Task goal: Could you put the lines of the listing below into a numbered list, beginning at the line that has "How do I perform: Pick the red" and stopping after the line that has "pos(532,15)", with blank lines left out?

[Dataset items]
_ _ _
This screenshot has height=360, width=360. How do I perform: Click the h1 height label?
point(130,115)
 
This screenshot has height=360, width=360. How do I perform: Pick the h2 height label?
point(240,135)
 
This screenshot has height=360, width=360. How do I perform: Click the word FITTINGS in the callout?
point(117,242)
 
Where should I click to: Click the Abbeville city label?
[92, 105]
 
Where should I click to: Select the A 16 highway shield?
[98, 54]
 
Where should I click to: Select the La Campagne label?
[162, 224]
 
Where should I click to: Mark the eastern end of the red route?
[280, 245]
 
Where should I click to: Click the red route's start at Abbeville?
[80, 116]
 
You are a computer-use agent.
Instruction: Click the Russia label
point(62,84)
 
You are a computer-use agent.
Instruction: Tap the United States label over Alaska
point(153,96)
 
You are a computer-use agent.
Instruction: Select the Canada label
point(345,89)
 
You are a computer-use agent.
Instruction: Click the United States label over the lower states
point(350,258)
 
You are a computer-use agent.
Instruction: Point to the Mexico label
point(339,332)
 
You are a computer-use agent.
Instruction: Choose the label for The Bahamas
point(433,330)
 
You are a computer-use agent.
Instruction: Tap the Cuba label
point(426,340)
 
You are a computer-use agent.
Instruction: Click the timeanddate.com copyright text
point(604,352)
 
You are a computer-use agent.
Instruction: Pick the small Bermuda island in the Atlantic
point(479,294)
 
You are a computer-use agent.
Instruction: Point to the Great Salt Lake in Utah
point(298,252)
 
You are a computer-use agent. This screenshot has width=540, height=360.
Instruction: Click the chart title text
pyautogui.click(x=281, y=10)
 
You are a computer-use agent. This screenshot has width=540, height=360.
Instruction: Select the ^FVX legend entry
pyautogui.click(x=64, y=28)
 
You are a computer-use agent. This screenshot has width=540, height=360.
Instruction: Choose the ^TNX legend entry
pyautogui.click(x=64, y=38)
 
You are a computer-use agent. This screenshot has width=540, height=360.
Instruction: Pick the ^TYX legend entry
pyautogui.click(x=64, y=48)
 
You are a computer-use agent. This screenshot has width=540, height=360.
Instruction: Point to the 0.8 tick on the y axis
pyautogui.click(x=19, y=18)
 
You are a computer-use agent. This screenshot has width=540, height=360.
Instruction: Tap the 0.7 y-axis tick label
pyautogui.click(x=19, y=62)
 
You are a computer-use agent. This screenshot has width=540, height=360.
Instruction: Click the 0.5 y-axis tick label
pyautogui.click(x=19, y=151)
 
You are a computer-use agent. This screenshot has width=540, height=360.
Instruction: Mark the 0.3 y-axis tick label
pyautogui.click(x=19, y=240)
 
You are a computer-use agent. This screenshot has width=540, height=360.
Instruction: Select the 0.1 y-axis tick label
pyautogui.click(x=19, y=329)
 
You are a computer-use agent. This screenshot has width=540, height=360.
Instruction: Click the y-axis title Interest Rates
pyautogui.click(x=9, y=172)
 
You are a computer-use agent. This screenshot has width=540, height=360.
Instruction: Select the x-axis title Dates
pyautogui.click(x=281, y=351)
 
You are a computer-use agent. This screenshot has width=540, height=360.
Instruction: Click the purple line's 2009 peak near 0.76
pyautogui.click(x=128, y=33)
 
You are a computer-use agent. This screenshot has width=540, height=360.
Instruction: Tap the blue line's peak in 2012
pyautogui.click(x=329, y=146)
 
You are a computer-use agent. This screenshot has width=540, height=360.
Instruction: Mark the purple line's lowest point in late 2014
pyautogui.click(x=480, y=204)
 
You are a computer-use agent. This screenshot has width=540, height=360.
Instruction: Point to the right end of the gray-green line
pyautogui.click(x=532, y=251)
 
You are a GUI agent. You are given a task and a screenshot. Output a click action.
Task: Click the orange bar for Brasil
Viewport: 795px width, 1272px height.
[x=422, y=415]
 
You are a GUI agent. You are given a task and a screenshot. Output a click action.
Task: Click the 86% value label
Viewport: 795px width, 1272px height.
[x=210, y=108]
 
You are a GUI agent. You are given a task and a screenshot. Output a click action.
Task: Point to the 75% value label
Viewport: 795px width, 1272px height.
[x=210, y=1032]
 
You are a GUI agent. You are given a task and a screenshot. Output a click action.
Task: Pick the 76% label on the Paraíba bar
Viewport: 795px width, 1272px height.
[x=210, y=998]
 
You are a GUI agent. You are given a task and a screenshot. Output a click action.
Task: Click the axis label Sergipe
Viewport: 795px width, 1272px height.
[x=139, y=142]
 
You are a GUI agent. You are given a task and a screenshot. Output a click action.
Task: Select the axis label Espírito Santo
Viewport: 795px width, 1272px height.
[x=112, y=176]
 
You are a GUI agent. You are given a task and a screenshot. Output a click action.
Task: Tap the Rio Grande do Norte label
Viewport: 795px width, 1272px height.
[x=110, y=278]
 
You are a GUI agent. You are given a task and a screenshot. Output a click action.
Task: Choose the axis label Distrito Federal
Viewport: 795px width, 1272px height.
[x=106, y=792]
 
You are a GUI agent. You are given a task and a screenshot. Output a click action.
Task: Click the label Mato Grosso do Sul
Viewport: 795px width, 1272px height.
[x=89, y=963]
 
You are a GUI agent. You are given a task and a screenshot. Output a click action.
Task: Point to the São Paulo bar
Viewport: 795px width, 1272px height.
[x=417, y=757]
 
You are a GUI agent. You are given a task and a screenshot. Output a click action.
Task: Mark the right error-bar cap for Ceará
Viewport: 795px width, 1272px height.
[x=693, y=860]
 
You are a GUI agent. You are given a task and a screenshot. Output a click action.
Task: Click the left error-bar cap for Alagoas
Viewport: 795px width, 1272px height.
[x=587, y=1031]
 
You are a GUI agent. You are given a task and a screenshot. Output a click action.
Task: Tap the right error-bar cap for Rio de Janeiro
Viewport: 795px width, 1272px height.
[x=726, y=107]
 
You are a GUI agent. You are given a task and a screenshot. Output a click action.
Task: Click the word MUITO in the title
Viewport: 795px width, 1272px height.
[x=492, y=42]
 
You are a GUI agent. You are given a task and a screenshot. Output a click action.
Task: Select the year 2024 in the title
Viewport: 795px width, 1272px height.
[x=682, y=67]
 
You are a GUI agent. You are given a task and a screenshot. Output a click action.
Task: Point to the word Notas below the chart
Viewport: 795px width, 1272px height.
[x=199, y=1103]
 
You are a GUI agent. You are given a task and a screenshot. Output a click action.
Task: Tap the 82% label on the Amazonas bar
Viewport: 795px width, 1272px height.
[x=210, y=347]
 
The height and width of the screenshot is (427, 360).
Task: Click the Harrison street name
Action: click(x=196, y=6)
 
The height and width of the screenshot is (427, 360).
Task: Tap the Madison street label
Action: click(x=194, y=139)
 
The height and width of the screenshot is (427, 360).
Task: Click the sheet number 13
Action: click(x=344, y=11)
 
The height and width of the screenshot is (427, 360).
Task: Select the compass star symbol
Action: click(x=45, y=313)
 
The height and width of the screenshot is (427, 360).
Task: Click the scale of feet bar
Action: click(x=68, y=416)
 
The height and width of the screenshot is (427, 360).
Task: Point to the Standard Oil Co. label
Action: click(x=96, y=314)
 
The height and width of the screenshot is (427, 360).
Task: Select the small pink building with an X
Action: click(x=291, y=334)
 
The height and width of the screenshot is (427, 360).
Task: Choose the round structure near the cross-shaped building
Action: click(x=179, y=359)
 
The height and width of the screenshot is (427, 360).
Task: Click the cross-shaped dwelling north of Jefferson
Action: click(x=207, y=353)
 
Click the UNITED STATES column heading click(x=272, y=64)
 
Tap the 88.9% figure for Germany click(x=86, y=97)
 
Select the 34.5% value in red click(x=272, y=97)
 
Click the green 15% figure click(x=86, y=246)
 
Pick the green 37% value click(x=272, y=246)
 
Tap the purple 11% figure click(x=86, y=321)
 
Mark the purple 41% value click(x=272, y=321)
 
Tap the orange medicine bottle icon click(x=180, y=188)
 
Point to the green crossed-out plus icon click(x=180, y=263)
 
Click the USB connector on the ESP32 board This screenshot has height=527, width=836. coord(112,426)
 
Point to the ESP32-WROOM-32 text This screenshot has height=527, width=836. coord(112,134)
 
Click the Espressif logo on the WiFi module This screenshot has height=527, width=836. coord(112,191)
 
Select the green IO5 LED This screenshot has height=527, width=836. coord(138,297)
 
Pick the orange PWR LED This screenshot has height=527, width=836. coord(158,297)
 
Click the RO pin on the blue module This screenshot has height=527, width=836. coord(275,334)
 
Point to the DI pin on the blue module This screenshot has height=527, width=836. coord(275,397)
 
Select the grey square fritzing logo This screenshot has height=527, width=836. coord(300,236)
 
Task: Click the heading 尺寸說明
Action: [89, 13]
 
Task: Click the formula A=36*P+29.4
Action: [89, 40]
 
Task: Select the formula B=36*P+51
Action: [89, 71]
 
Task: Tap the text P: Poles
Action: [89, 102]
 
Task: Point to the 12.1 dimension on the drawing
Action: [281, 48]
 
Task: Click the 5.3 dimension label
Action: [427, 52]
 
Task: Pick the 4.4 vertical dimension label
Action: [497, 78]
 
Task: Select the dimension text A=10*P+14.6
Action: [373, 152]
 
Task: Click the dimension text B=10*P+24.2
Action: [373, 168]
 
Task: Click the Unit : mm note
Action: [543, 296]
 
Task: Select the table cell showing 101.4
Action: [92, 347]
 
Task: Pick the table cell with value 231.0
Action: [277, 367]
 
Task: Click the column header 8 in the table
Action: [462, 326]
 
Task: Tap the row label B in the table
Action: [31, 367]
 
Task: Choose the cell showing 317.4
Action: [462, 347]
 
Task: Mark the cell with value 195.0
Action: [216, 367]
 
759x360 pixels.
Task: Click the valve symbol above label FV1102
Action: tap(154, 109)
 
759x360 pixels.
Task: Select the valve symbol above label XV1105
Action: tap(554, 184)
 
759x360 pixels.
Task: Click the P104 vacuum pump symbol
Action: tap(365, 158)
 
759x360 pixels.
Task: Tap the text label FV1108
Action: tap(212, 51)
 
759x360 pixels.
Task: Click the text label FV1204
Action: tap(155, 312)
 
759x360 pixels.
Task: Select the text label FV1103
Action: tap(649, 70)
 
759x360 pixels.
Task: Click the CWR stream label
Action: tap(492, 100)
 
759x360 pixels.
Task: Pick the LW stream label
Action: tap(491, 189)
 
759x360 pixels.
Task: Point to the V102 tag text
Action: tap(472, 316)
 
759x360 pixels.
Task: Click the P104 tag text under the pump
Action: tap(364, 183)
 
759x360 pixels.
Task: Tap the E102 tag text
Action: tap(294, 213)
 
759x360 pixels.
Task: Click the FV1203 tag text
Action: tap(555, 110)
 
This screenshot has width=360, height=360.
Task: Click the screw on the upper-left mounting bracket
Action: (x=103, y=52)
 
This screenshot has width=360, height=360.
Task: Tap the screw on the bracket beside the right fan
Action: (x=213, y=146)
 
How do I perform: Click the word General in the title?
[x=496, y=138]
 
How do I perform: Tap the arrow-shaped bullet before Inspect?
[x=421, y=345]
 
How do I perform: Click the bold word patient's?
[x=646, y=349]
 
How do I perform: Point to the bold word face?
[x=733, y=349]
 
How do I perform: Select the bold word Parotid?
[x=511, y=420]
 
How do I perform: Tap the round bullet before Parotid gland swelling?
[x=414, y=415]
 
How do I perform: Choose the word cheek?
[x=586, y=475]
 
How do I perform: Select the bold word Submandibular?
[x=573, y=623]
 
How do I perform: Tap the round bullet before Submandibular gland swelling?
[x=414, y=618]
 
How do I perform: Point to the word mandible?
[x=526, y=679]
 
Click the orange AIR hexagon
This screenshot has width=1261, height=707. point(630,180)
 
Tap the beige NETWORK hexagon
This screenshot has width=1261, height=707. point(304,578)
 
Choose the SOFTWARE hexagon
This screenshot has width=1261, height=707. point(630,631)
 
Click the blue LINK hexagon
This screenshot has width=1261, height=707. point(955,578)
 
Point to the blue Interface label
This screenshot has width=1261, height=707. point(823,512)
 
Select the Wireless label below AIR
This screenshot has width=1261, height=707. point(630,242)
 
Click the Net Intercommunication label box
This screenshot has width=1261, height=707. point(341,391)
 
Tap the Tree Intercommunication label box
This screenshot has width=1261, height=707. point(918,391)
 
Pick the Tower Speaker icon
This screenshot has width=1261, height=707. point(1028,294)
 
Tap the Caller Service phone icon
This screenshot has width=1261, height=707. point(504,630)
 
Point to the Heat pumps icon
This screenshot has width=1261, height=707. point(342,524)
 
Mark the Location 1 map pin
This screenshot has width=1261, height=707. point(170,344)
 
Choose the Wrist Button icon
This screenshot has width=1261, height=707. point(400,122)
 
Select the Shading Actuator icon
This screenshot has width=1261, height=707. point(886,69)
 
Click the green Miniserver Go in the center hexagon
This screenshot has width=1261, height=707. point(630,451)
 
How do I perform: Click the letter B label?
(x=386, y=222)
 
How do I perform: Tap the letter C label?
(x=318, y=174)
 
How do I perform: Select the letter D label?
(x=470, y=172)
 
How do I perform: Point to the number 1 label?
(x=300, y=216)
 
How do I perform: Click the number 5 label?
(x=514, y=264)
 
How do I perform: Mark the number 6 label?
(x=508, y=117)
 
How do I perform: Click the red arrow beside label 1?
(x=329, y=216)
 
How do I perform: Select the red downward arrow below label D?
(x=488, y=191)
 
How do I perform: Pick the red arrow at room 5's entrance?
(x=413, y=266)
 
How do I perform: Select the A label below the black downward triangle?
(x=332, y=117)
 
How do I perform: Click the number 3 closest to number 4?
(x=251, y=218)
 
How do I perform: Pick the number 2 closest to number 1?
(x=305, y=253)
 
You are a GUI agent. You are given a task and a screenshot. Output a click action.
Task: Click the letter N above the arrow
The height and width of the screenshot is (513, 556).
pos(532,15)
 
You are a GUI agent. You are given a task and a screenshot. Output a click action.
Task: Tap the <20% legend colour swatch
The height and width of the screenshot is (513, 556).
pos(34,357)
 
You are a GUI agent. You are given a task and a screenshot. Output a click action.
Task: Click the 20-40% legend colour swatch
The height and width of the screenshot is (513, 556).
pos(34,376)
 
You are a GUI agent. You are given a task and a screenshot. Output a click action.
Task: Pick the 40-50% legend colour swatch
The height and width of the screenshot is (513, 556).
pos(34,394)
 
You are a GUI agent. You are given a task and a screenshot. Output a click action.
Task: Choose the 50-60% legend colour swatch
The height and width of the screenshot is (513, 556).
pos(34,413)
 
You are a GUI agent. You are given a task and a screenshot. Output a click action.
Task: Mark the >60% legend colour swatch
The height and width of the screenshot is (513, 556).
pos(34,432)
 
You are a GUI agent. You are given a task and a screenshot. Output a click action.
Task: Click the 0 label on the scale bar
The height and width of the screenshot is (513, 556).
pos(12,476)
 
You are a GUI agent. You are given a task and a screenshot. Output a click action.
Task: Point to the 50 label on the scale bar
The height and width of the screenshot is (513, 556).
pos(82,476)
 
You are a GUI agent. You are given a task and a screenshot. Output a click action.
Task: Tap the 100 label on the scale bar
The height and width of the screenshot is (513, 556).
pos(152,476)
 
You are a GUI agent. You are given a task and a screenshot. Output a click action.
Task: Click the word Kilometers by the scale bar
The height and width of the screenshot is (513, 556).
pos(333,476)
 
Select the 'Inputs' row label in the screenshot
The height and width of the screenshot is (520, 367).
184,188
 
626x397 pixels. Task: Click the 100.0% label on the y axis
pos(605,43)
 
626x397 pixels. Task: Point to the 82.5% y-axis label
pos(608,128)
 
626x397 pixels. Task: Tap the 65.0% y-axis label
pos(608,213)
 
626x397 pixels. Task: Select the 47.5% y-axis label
_ _ _
Problem solution:
1. How do I perform: Pick the red arrow at room 5's entrance?
2. (x=413, y=266)
3. How do I perform: Select the A label below the black downward triangle?
4. (x=332, y=117)
5. How do I perform: Click the number 3 closest to number 4?
6. (x=251, y=218)
7. How do I perform: Pick the number 2 closest to number 1?
8. (x=305, y=253)
9. You are a GUI agent. You are given a task and a screenshot. Output a click action.
10. Task: Click the letter N above the arrow
11. The height and width of the screenshot is (513, 556).
12. pos(532,15)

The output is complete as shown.